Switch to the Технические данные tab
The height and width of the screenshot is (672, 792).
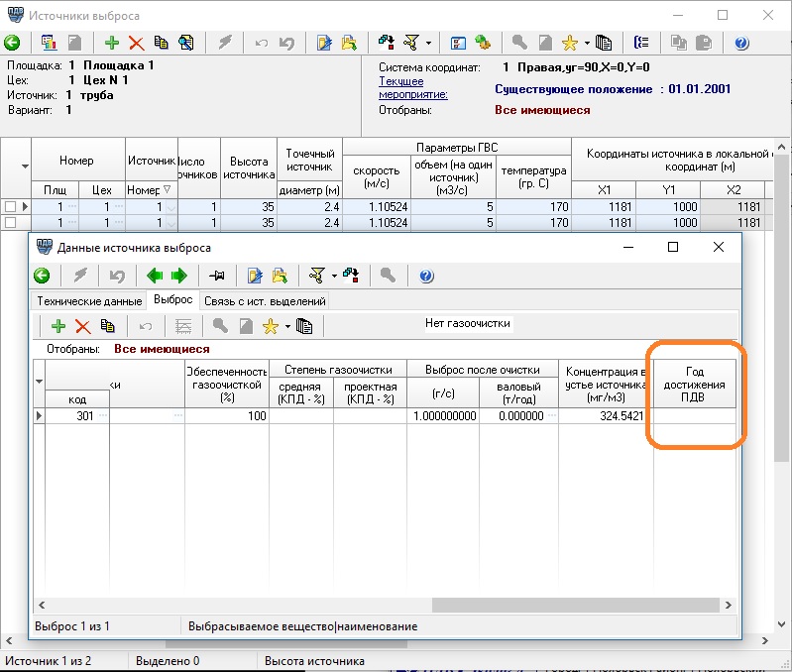point(89,300)

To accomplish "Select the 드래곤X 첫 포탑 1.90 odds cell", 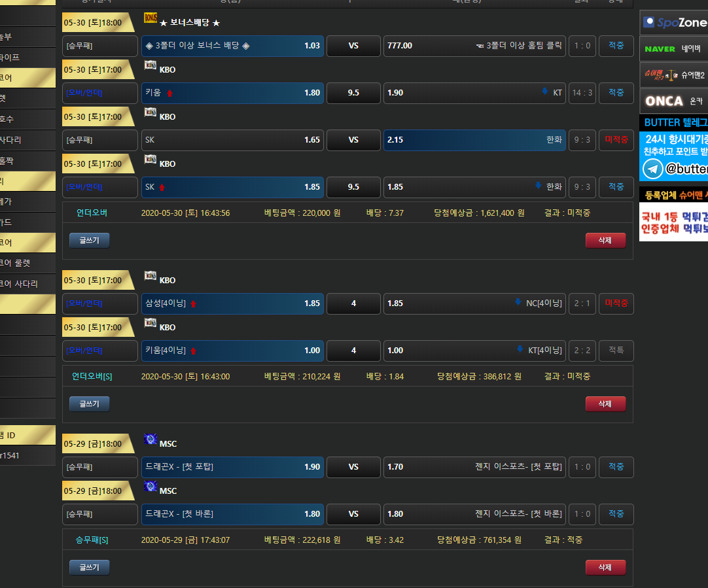I will [232, 467].
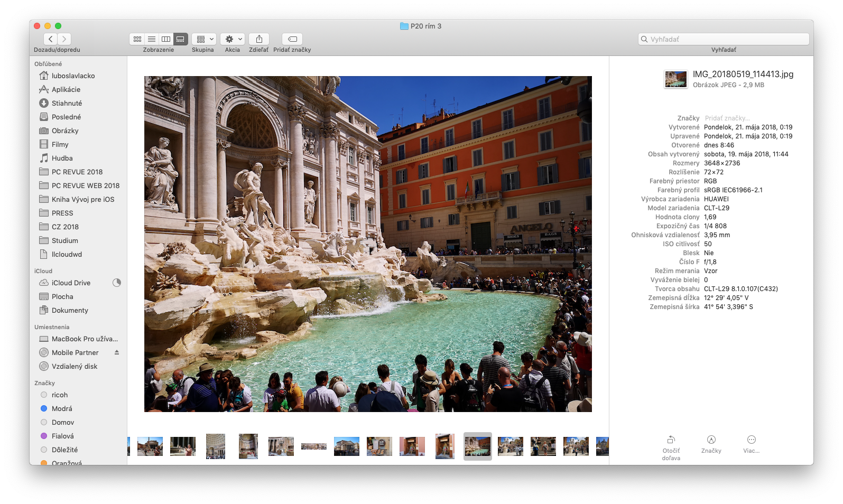The height and width of the screenshot is (504, 843).
Task: Go back with the left arrow
Action: click(50, 39)
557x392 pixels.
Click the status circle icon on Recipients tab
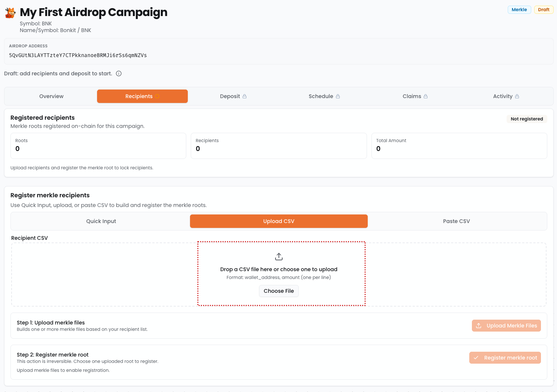157,96
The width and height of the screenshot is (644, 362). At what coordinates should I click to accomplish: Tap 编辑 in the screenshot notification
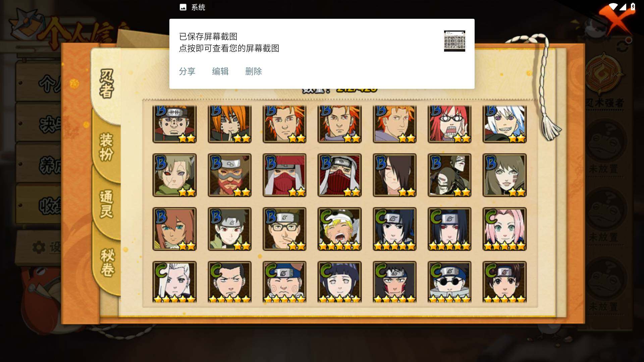(220, 71)
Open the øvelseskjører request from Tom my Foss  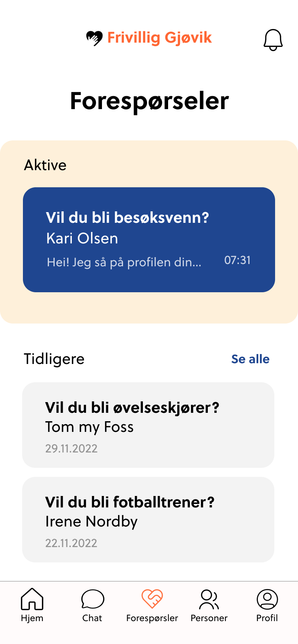148,425
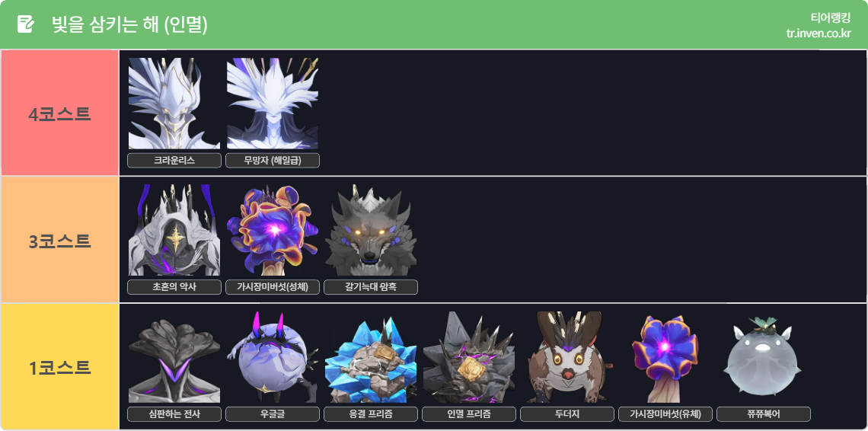Click the 초혼의 악사 monster icon
This screenshot has width=868, height=431.
point(174,230)
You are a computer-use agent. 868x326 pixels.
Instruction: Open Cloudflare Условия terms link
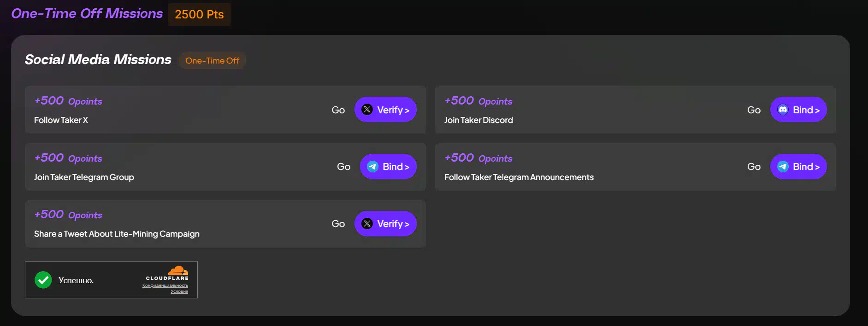179,291
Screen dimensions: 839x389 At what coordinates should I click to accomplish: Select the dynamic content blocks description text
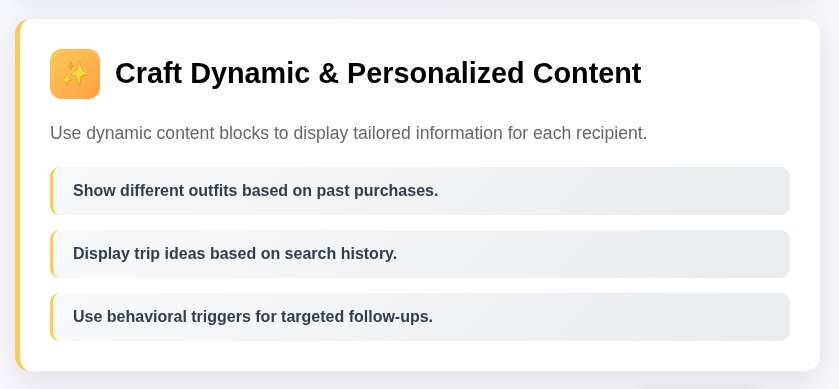click(348, 133)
---
▶ **Exercise brief**:
From the line containing "You are a computer-use agent. 868x326 pixels." down to the final line of the listing above, write out only those lines exactly as they are, minus the pictures.

▶ **Answer for the task**:
You are a computer-use agent. 868x326 pixels.
Instruction: Open Cloudflare Условия terms link
179,291
Screen dimensions: 839x389 At what coordinates should I click to accomplish: Select the dynamic content blocks description text
click(348, 133)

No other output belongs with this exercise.